These are the golden days of fall. Clear skies, fluttering leaves, red dogwood berries, and cooler temperatures. I’m happily rummaging through my sweater drawer, eager for a wardrobe change. Food-wise we are ready for some novelty, too. Summer salads were all well and good, but I’m thinking of heartier fare – I’ll be bidding adieu to estival cucumber salads, and hello to the many permutations of the fortifying squash.
Summer squash – namely zucchini – has worn out its welcome. Winter squash is a blessing. I have been reading recipes for raw, roasted, baked, mashed, grilled, stewed, steamed and souped-up squash. And there are oodles more for the myriad varieties of squash: acorn squash, Delicata squash, butternut squash, Sweet Dumpling squash, Turban squash, Kabocha squash, spaghetti squash, buttercup squash, and lest we forget the obvious – pumpkin squash.

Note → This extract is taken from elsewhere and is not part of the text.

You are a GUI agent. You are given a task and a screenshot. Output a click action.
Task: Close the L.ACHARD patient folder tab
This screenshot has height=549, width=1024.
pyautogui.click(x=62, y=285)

I rely on Food52 for its robust ideas. How brilliant is this? Raw butternut squash: https://food52.com/blog/25641-why-you-should-eat-butternut-squash-raw
For the chilly vegetarians in your COVID pod, this is a way to warm them up with the more delicate taste of roasted acorn squash and apples: https://www.makingthymeforhealth.com/roasted-acorn-squash-and-apple-soup/
Are you trying to cut back on your carbs? Spaghetti squash might be the answer. Of course, adding cheese and bacon, and a side of garlic bread won’t really benefit your lofty dietary goals, but it is delicious: https://www.thespruceeats.com/spaghetti-squash-carbonara-4693656
There are subtle differences among squash varieties. The kabocha (which means pumpkin in Japanese) squash and the buttercup squash look very similar – they are round and squat and green, after all. But the kabocha is rounder, and has a tree-like stem. The buttercup flesh is wetter, while the kabocha is more dense and easier to handle, and more desirable. Seek out the kabocha, accept no substitutes. https://heathereatsalmondbutter.wordpress.com/2009/10/15/gettin-krazy-with-kabocha/
The Delicata squash is cream-colored with orange or green stripes, and it has a delicate, edible rind. Pair it with apples for an aromatic side dish for pork chops: https://www.loveandlemons.com/roasted-delicata-squash/
I love a good, hearty stuffed squash. Many squash are perfectly suited for stuffing and you can stuff with abandon: https://www.splendidtable.org/story/2015/11/06/stuffed-winter-squash
Breads! Bake pumpkin bread often during the fall. Homemade pumpkin spices floating around the house will cheer you up and make you smile during these anxious COVID days, which drag on and on. You will feel a great sense of accomplishment, too. Right now, mindfulness and deep breathing are to be encouraged. Plus with a slice of pumpkin bread and a cup of tea, you can take a little afternoon break as you work from home. This is extra special pumpkin bread – it has chocolate! It will give you something to look forward to: https://sallysbakingaddiction.com/pumpkin-chocolate-chip-bread/
Here is a handy overview of winter squashes: https://www.allrecipes.com/article/winter-squash-types/
“It was time to take the pumpkin out of the pot and eat it. In the final analysis, that was what solved these big problems of life. You could think and think and get nowhere, but you still had to eat your pumpkin. That brought you down to earth. That gave you a reason for going on. Pumpkin.”